I think this is an example of selection/control confusion. Evolution is a selection algorithm, and can only be applied indirectly to control problems.
[EDIT: 2019-11-09: The argument I made here seems incorrect; see here (H/T Abram for showing me that my reasoning on this was wrong).]
Consider evolutionary algorithms. It seems that (theoretically) they tend to yield non-myopic models by default given sufficiently long runtime. For example, a network parameter value that causes behavior that minimizes loss in future training inferences might be more likely to end up in the final model than one that causes behavior that minimizes loss in the current inference at a great cost for the loss in future ones.

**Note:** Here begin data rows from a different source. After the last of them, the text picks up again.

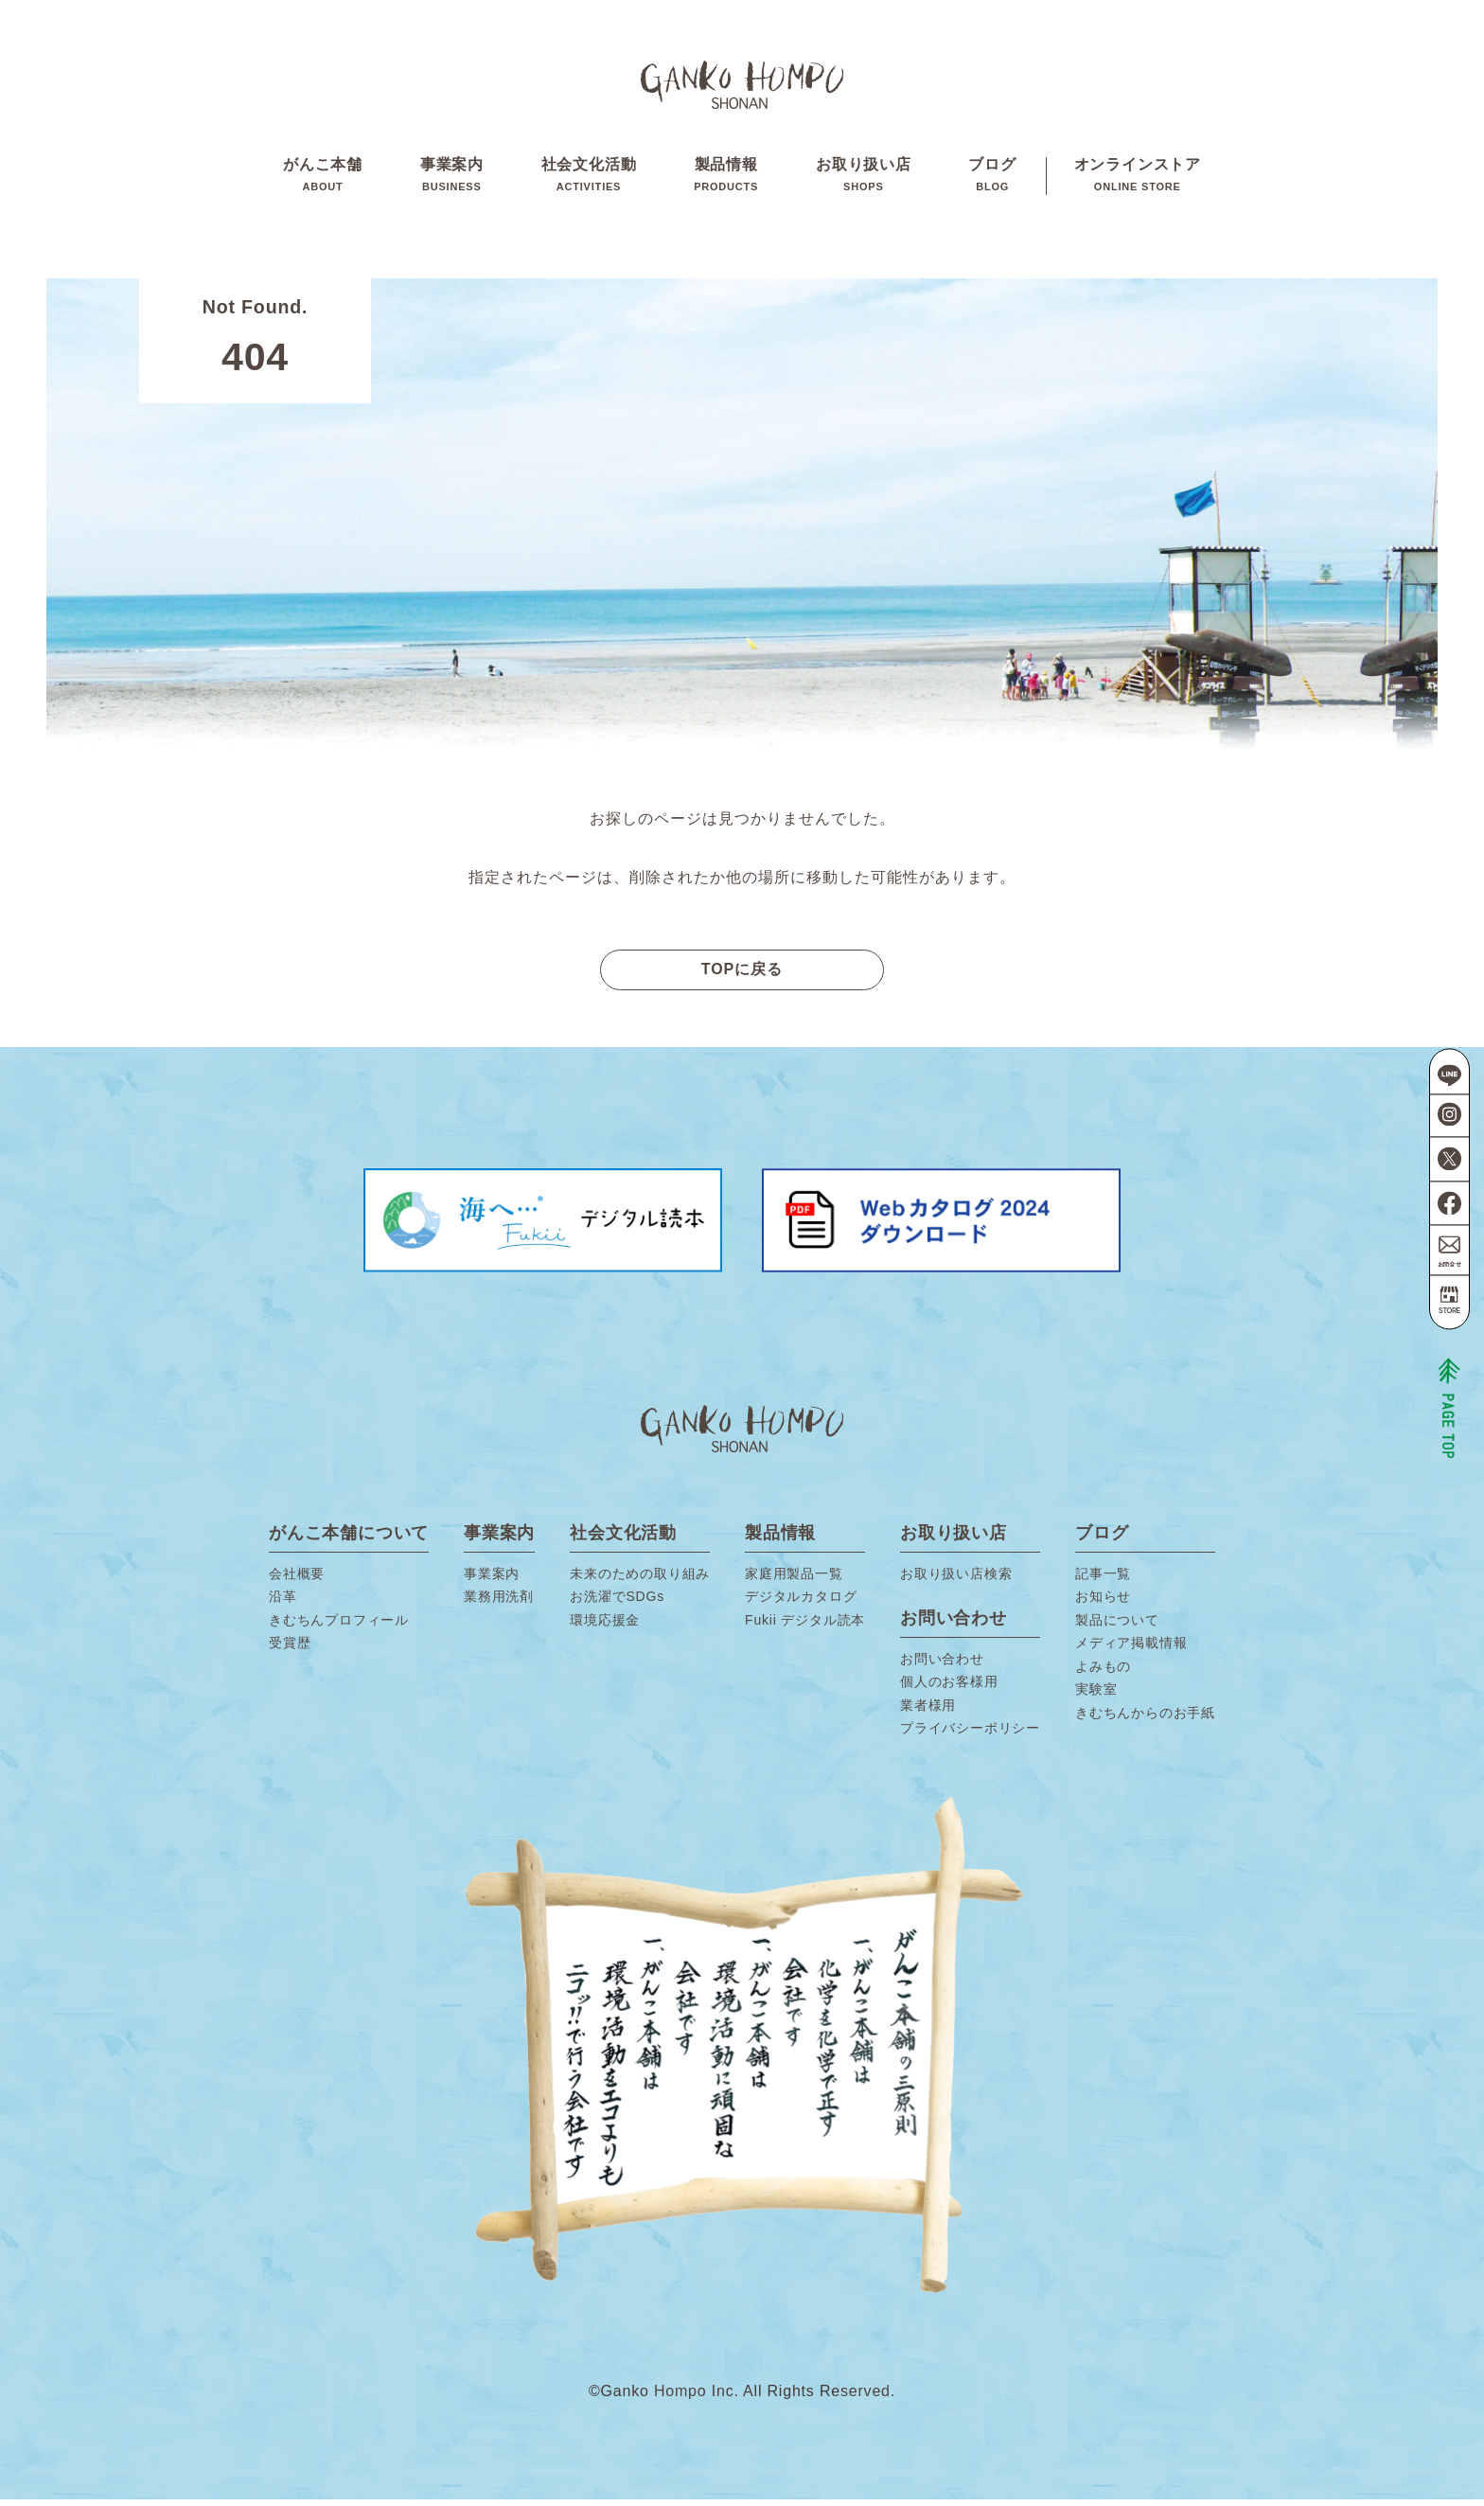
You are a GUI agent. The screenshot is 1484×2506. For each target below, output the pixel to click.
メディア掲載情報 (1131, 1649)
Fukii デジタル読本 (805, 1626)
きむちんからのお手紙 (1145, 1719)
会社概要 (297, 1580)
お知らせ (1103, 1602)
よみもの (1103, 1672)
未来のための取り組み (640, 1580)
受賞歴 (289, 1649)
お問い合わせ (942, 1665)
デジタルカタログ (801, 1602)
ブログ (992, 179)
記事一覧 (1103, 1580)
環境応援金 (605, 1626)
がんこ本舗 (322, 179)
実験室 (1096, 1695)
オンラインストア (1137, 179)
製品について (1117, 1626)
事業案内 (452, 179)
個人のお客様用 (949, 1688)
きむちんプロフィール (339, 1626)
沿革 (283, 1602)
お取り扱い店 (863, 179)
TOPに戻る (742, 976)
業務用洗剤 (499, 1602)
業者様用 (928, 1711)
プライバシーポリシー (970, 1734)
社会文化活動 (589, 179)
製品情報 (726, 179)
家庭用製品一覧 (794, 1580)
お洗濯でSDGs (617, 1602)
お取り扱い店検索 (956, 1580)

That’s an interesting point, but I’m very skeptical that this effect is great enough to really hold in the long run. Toward the end, the parameter value could mutate away. And how would you apply evolutionary algorithms to really non-myopic settings, like reinforcement learning where you can’t create any good episode boundaries (for example, you have a robot interacting with an environment “live”, no resets, and you want to learn on-line)?
I agree that it’s possible to get myopic models in the population after arbitrarily long runtime due to mutations. It seems less likely the more bits that need to change—in any model in the current population—to get a model that in completely myopic.
From a safety perspective, if the prospect of some learning algorithm yielding a non-myopic model is concerning, the prospect of it creating non-myopic models along the way is plausibly also concerning.
In this example, if we train an environment model on the data collected so far (ignoring the “you want to learn on-line” part), evolutionary algorithms might be an alternative to regular deep learning. More realistically, some actors would probably invest a lot of resources in developing top predictive models for stock prices etc., and evolutionary algorithms might be one of the approaches being experimented with.
Also, people might experiment with evolutionary algorithms as an alternative to RL, for environments that can be simulated, as OpenAI did; they wrote (2017): “Our work suggests that neuroevolution approaches can be competitive with reinforcement learning methods on modern agent-environment benchmarks, while offering significant benefits related to code complexity and ease of scaling to large-scale distributed settings.”.
Yeah, I agree there’s something to think about here. The reason I responded as I did was because it seems more tractable to think about asymptotic results, ie, what happens if you run an algorithm to convergence. But ultimately we also need to think about what an algorithm does with realistic resources.
I’m not assuming partial agency is uniformly good or bad from a safety perspective; in some cases one, in some cases the other. If I want an algorithm to reliably produce full agency, I can’t use algorithms which produce some full-agency effects in the short term but which have a tendency to wash them out in the long term, unless I have a very clear understanding of when I’m in the short term.
Ignoring the on-line part ignores too much, I think.
Similarly, assuming environments that can be simulated seems to assume too much. A simulatable environment gives us the ability to perfectly optimize from outside of that environment, allowing full optimization and hence full agency. So it’s not solving the problem I was talking about.
I think this is an example of selection/control confusion. Evolution is a selection algorithm, and can only be applied indirectly to control problems.